Well, hello Rome!

I was top of the class in English at high school and bottom of the class in French and German.

I am HOPELESS with languages other than my native tongue.

It’s a bit like swimming – I’ve been for endless lessons but nothing sticks.

Oh the money I’ve wasted at Alliance Francais and WEA!

The kids and I arrived in Rome yesterday in pretty shattered shape. After a bleary shower we wandered outside in search of food and decided all we had in us was the dodgy bar/pizzeria across the road.

The gods have smiled on us with our choice of hotel. I forgot to bring eczema treatments for my plane-desiccated youngest and – you beauty – there’s a farmacia across the road that was open until 8pm on a Saturday night with an English-speaking spunky Italian pharmacist behind the counter.

The children were quite mortified by both my appalling attempts to sort the eczema situation out in pigeon Italian/Spanish/English (I get my sketchy Spanish and Italian very confused) and my observation that the pharmacist was a spunk.

They were even more mortified by my attempts to order dinner. I swear, it was the most terrifying moment when I walked up to the counter and stared at the woman behind it before embarking on my Italian-Spanish-English-mime act.

(I always relied on my ex to do the talking before because I was so crap at it.)

Fortunately my attempts resulted in a table full of pizza, sparkling mineral water and wine, so I don’t think they should be too harsh on me.

We sat outside at a bar table surrounded by people chattering in Italian and drinking bright orange Aperol-like drinks in the late afternoon sun.
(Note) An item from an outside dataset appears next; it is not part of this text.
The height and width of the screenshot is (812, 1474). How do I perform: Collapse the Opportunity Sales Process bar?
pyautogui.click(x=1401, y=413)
I looked longingly down the street at the city beyond but the kids were beyond exhausted, so we staggered back to the hotel and called it a night at 5.30pm local time.

Hence another blog from me because I wasn’t sure of the wisdom of nodding off at 6pm local time.

But I can’t really tell you what Rome is like, aside from the immediate vicinity of the Hotel Villa Morgagni, other than very convenient.

I’ll wake them up soon – they’ve been asleep 13 hours – and we’ll go exploring. Can’t wait!


4 thoughts on “Well, hello Rome!

  1. Oh, thank God for the dodgy Italian pizzeria! And the pharmacia that is always open til late. And the spunky pharmacist!

    We always seem to arrive during siesta when we’ve been to Italy. Cue trudging around in unknown part of town completely disoriented, delirious from jet lag, and STARVING. But we usually stumble across a dodgy pizzeria and thank the gods, it’s almost always been good pizza, too!

    As for foreign chemists, there was that time I was in a Belgian chemist and I was in dire need for Canestan – the internal pessary kind. My mangled French didn’t produce the item I was after, so I was reduced to using my hands to illustrate my needs in a rather crude manner. Ah, good times.

    Have fun with your girls, Alana! You’re in ROME!

  2. I can relate to your English/Spanish/pigeon/mime act: Before I arrived in Italy I was so cocky about being fine with the language, because “I speak French! And they’re so similar!” Wrong wrong wrong. I arrived at Milan station from Switzerland, had to hop on another train to Florence or Lucca (can’t remember now), and there was some drama going on with the trains. Some strike or re-routing or something. Hopped on a train hoping and praying it was the right one. It didn’t move. They made various announcements that I couldn’t understand a word of. No one spoke English. Turns out it was the right train but I spent a very anxious few hours wondering where the hell I was going! How lovely to have a spunky English speaking pharmacist to help you!